Cette analyse est d’ailleurs confirmée par la nouvelle augmentation des perspectives d’activité de cette même enquête IFO qui signent ainsi leur quatrième mois consécutif de hausse.

Avec désormais un niveau de 83,9, elles se situent à un plus haut depuis septembre 2008, c’est-à-dire juste avant le paroxysme de la crise financière. Comme le montre le graphique ci-dessus, après avoir atteint un plancher au quatrième trimestre 2008 et certainement au premier trimestre 2009, le glissement annuel du PIB allemand devrait progressivement se reprendre, voire retrouver le territoire positif à partir du quatrième trimestre 2009.

Marc Touati




Et les marchés dans tout ça ?

La récession ne fait plus peur à la livre sterling.


Même si elle est un peu plus forte que prévu, la baisse de 1,9 % du PIB britannique au premier trimestre 2009 (contre – 1,6 % prévu par le consensus) n’est pas forcément si catastrophique qu’elle y paraît. Certes, elle confirme qu’après avoir déjà subi une baisse du PIB de 0,7 % et de 1,6 % aux troisième et quatrième trimestres 2008, le Royaume-Uni reste enlisé dans une grave récession. D’ailleurs, le glissement annuel de son PIB atteint désormais – 4,1 %, du jamais vu depuis le quatrième trimestre 1980. Et ce sans oublier que cette décroissance s’accompagne d’un taux de chômage au plus haut depuis 1997.

Pour autant, cette récession était non seulement anticipée mais, qui plus est, elle ne revêt pas de caractère historique outre-Manche. En effet, au troisième trimestre 1979, le PIB de sa Majesté avait chuté de 2,4 %. Pis, sur l’ensemble de la période de récession des années 79-80, son plongeon avait atteint 5,9 %.
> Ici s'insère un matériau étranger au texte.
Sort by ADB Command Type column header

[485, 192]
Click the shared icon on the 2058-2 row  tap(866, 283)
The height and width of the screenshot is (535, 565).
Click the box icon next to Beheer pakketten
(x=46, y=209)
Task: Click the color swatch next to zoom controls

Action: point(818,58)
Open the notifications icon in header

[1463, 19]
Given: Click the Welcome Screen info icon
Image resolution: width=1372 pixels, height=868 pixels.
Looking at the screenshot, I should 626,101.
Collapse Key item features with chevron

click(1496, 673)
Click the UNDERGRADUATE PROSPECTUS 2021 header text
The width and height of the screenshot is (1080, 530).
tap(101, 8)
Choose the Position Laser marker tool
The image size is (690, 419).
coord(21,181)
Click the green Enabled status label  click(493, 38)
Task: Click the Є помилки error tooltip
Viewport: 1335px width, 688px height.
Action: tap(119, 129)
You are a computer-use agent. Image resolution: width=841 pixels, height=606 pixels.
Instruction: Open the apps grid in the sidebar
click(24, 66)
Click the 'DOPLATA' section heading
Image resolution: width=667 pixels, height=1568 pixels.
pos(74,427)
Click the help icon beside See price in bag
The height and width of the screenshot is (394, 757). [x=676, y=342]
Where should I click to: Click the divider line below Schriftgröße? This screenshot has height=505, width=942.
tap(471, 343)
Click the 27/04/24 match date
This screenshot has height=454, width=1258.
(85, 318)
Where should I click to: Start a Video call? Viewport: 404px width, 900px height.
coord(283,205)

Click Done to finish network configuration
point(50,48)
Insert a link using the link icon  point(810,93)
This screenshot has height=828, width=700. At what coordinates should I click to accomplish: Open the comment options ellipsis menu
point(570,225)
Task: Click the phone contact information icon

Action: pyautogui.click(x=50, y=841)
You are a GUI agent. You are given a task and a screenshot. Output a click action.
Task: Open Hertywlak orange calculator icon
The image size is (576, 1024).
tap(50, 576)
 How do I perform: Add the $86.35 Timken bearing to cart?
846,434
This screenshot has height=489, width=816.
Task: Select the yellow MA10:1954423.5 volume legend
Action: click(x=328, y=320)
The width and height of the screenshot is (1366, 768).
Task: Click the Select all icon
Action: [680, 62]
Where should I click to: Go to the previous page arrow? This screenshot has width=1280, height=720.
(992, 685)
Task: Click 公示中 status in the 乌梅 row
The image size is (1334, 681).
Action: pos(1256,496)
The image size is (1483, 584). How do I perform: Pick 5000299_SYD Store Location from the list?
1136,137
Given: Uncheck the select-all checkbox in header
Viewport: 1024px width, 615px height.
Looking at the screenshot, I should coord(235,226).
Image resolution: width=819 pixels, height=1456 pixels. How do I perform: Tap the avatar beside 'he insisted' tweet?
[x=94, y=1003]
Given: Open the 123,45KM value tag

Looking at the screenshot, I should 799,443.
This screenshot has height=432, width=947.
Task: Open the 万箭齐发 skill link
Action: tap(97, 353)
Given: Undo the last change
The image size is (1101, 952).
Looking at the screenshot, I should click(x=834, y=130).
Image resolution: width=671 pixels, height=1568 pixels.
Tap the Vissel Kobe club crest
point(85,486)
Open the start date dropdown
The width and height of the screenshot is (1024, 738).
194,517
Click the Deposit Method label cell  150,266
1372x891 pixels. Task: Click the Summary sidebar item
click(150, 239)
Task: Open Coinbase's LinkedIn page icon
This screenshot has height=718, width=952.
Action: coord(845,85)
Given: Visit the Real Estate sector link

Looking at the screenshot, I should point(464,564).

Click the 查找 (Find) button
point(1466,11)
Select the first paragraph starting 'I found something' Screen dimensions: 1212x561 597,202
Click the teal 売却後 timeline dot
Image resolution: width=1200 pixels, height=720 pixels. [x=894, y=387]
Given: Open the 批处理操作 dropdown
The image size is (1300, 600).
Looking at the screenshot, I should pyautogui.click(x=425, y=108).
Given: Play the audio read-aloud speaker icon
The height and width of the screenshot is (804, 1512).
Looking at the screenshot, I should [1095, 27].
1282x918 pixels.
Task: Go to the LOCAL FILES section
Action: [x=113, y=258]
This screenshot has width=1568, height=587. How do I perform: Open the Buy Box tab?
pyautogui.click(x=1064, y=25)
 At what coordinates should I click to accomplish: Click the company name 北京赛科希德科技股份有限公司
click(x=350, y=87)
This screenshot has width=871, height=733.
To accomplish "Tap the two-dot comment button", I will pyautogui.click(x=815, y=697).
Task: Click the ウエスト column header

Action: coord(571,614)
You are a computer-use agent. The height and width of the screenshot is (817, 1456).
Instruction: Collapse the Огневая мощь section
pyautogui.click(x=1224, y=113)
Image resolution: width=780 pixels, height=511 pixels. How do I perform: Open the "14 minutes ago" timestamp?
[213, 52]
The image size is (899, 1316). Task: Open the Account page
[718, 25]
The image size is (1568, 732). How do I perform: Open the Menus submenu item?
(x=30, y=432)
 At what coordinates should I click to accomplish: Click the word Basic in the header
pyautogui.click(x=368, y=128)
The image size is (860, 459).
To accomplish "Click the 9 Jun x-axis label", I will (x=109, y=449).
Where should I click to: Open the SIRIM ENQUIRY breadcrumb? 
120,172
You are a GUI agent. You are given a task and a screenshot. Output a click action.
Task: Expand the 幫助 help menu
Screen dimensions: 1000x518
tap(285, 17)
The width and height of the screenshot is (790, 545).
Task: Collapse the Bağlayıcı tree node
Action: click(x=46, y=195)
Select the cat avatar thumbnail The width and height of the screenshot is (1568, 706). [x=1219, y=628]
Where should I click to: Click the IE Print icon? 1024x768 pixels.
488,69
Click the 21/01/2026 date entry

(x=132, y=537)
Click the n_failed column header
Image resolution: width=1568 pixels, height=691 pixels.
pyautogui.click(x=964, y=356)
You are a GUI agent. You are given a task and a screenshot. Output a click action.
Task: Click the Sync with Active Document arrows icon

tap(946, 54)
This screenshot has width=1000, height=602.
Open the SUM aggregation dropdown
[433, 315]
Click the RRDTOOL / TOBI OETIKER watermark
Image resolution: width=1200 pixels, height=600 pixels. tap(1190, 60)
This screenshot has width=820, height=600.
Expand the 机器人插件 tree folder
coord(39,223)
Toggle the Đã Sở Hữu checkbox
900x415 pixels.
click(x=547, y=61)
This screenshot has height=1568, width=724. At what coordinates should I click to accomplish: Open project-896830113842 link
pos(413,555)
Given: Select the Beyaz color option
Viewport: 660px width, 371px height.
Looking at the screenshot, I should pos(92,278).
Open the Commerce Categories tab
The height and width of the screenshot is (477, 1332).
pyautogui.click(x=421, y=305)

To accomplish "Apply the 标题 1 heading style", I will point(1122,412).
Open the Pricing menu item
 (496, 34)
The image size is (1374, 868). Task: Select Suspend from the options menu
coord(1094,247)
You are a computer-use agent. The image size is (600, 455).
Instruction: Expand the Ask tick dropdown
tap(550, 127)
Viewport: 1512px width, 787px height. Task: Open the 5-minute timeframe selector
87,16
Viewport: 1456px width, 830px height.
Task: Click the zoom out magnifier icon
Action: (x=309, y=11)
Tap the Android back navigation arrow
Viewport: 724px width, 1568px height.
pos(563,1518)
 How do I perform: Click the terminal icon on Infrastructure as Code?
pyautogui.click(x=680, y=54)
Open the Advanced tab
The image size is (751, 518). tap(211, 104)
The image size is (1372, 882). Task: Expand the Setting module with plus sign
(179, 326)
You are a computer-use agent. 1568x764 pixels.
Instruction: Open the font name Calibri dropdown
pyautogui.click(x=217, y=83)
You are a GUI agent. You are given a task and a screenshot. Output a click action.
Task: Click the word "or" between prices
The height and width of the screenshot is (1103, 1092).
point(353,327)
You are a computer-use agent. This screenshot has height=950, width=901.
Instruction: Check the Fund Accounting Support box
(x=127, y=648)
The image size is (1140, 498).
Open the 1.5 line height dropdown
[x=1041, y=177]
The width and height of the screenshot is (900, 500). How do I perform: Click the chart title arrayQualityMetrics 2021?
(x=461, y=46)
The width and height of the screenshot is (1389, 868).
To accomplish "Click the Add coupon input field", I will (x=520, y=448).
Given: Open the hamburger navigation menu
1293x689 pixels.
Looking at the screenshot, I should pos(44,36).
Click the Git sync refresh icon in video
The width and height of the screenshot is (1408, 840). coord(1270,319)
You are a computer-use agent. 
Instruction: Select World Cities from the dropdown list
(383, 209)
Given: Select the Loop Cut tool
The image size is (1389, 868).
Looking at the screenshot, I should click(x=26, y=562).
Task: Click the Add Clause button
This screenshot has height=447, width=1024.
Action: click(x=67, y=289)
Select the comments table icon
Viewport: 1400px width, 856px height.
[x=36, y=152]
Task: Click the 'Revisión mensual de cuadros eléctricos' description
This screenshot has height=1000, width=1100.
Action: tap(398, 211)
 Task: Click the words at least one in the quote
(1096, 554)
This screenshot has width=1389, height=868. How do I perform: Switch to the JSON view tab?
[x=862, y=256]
Autrement dit, si l’Europe continentale vit bien sa plus grave récession depuis l’après-guerre, tel n’est pas le cas de la Perfide Albion. Certains ajouteront « pas encore ». Pourtant, tel n’est pas notre scénario, car à la différence de la récession des années 79-80, voire de celle du début des années 90, les autorités monétaires et budgétaires britanniques ont, cette fois-ci, réagi très vite.

Ainsi, qu’il s’agisse de la baisse des taux directeurs de la Banque d’Angleterre, de la relance budgétaire ou encore de la dépréciation de la livre sterling, tout milite pour une reprise au Royaume-Uni dès 2009.

C’est d’ailleurs certainement pourquoi la livre sterling ne s’est que faiblement dépréciée à la suite de l’annonce de la baisse du PIB du premier trimestre 2009.

La livre avait déjà anticipé la baisse du PIB.